Mindestens 20.000 Frauen engagierten sich in über 170 Ortsgruppen der Mujeres Libres im gesamten republikanischen Gebiet; mehrere lokale Gruppen gab es in Madrid, Barcelona und Valencia, wo die Gruppen auch eigene Räume hatten. In anderen Orten konnten sie die Vereinslokale der CNT für ihre Versammlungen und Kurse nutzen.

Die vielen unterschiedlichen Aktivitäten, die Mujeres Libres-Gruppen während der knapp drei Jahre ihres Bestehens unternahmen, können in vier große Bereiche zusammengefasst werden: Bildung, Kindererziehung, Unterstützung von Prostituierten und Kampf gegen die franquistischen Putschisten.

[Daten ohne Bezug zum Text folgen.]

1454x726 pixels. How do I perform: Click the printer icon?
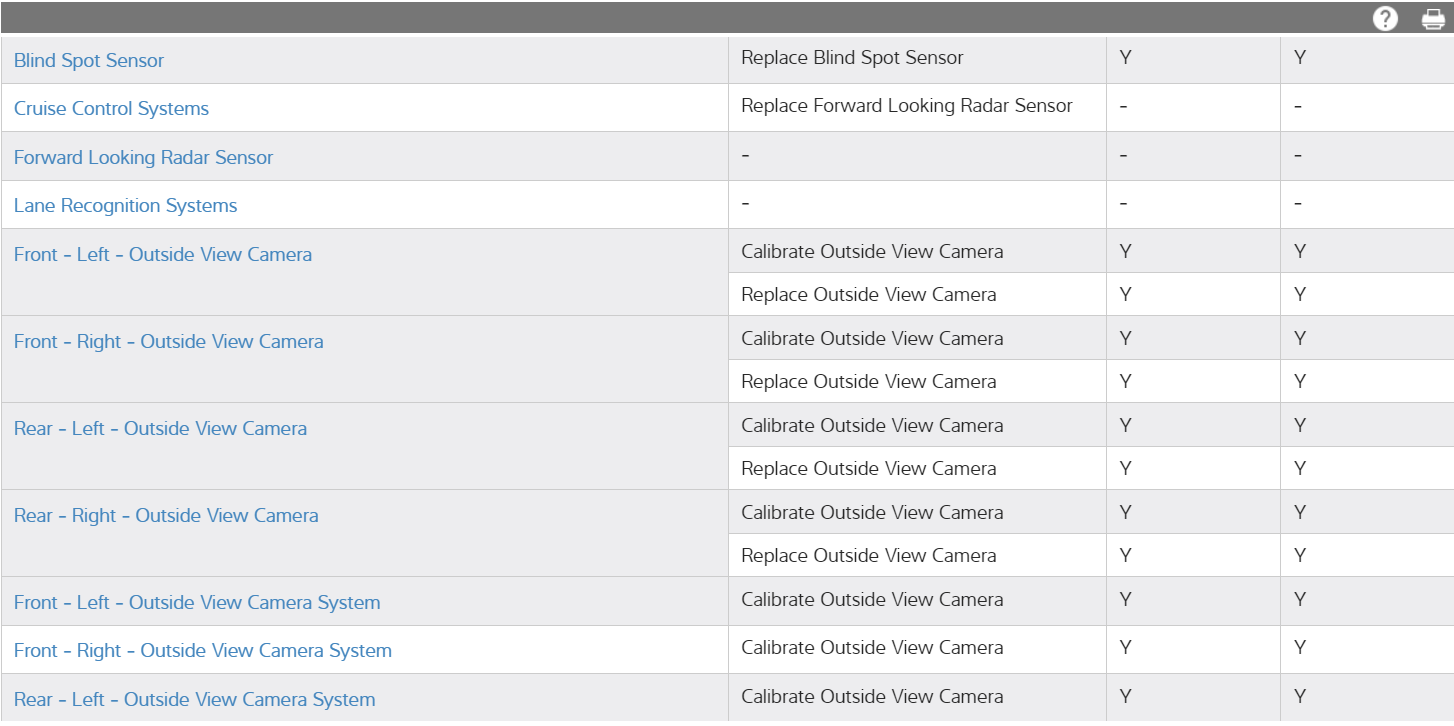[1433, 19]
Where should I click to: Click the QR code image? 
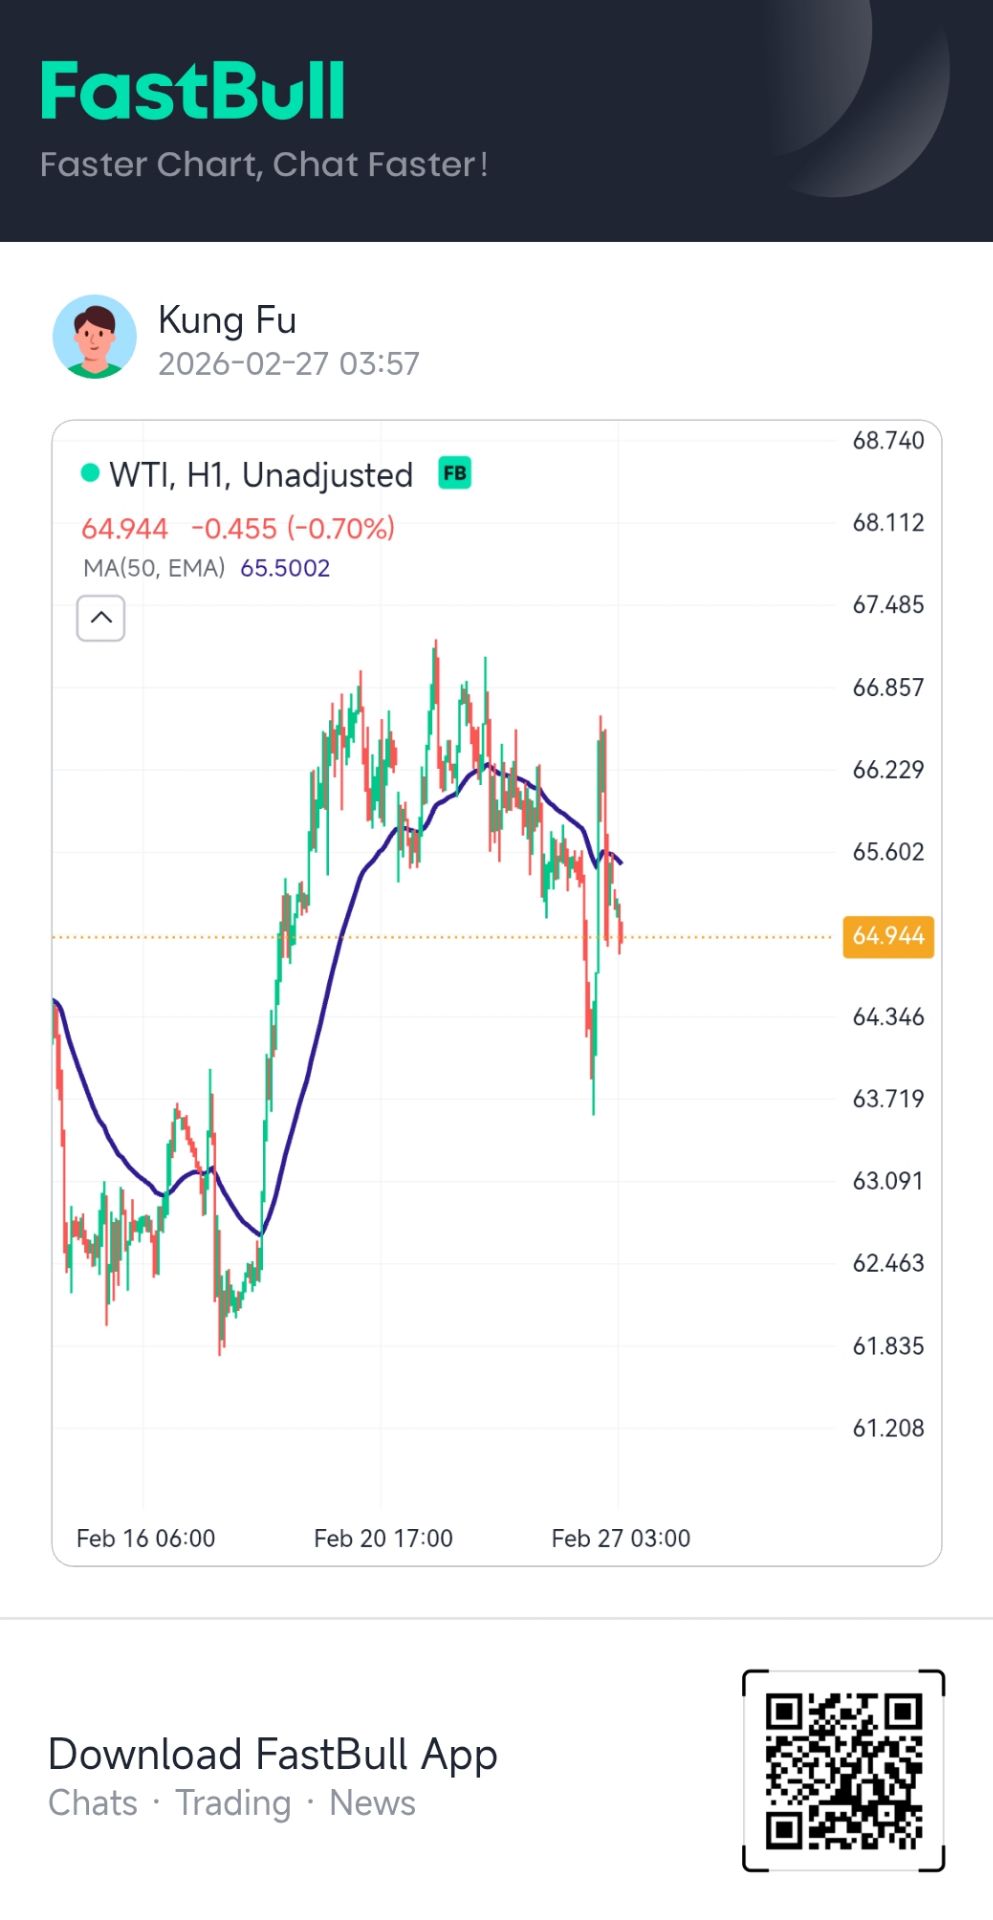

Das breite Bildungsangebot der Mujeres Libres richtete sich nicht nur an Mitglieder, sondern an alle Frauen, und einzige Bedingung für die Teilnahme war das Interesse am Lernen. Neben Kursen in Alphabetisierung und Allgemeinbildung bekamen Frauen Einblicke in Soziologie, Wirtschaft und gewerkschaftliche Organisierung. In Kursen z.B. für Maschineschreiben, Schneidern, Landwirtschaft und Geflügelzucht qualifizierten sie sich beruflich. Es gab zudem die Ausbildung als Krankenschwester und Kindergärtnerin, unterstützt durch Praktika. Auch die Zeitschrift Mujeres Libres, deren 13 Ausgaben zwischen Mai 1936 und Oktober 1938 erschienen, trug zur Erhöhung der Allgemeinbildung von Frauen bei. In Barcelona gründeten Mujeres Libres die erste Fahrschule für Frauen, und in vielen Orten organisierten sie einen gemeinsamen Mittagstisch, um Frauen von der täglichen Care-Arbeit für ihre Kinder oder ältere Angehörige zu entlasten.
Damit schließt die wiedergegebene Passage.